The existence of data rarely poses a challenge when working with us; instead, the task is to work out how best to extract the data and navigate the legal considerations.
But collecting it can be tedious, incur downtime, and is not always accurate.
The use of already existing, surrounding, passive data, gives you an indication of certain things without specific data points.
Back to Usain Bolt. If we know his training schedule, his diet, and his training partner, we have a good understanding of how he might perform, even without the actual data point.
And that's what we get with passive data.
One hurdle often faced is that most HR teams are aware of only a fraction of the data available and what they can leverage. And yet, typically, companies possess vast data pools.
The existence of data rarely poses a challenge when working with us; instead, the task is to work out how best to extract the data and navigate the legal considerations. Relevance and completeness is also important, as well as theoretically underpinning the way the data might be used.
For instance, consider the tracking of interview timing and outcomes. While seemingly irrelevant on its own, studies have shown that interviews conducted at certain times of the day or without adequate breaks may yield varying results. Similarly, clients often want manager ratings to be included within success predictors, and yet are often very unreliable as a data source.

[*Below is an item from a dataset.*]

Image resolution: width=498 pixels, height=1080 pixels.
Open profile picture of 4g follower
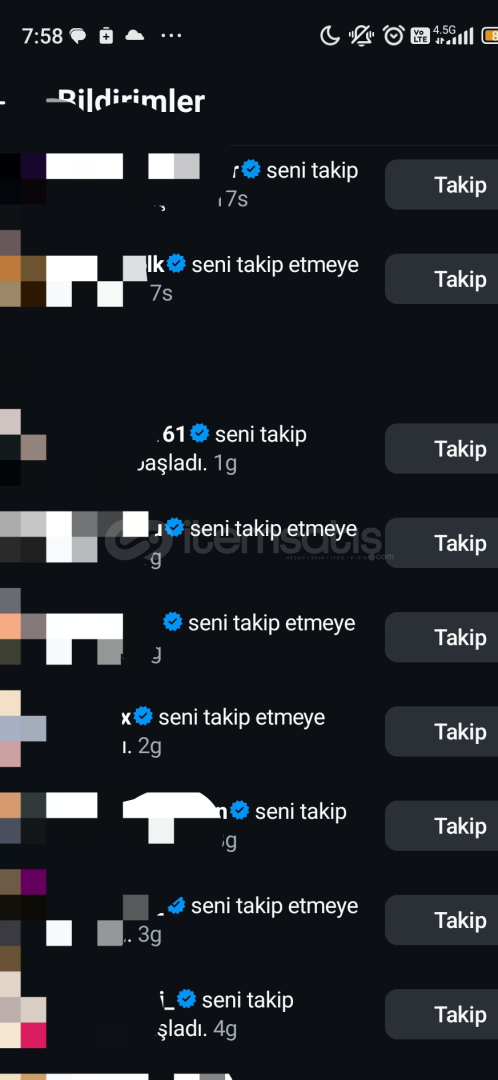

And often very good data is heavily overlooked just because of the complexity of dealing with it. Data tracked and measured may be intriguing but not necessarily theoretically sound. The key lies in identifying data that provides the specific insights you seek, not simply relying on readily available information.
Welliba’s measurement team is driven by our curiosity about human behaviour and the reasons people do what they do, as well as our desire to understand this from a wholly data perspective. The developments in AI and their knowledge of data to push the boundaries and access the information from previously untapped passive data really excites us.
Data-driven decisions are typically good decisions, and organisations have a lot of data. We know we can extract many significant insights that will really transform the way people experience work.
It might prevent burnout, lift performance, and bolster belonging.
We invest in our own knowledge development, with dedicated time to try things out and talk them through with both internal and external leaders in the field. We are exploring and pushing the boundaries of working with data, often without a blueprint.
For us, our guiding star is our Expert-in-the-Box approach. Whatever we do, we focus on building a defensible and transparent decision-making framework.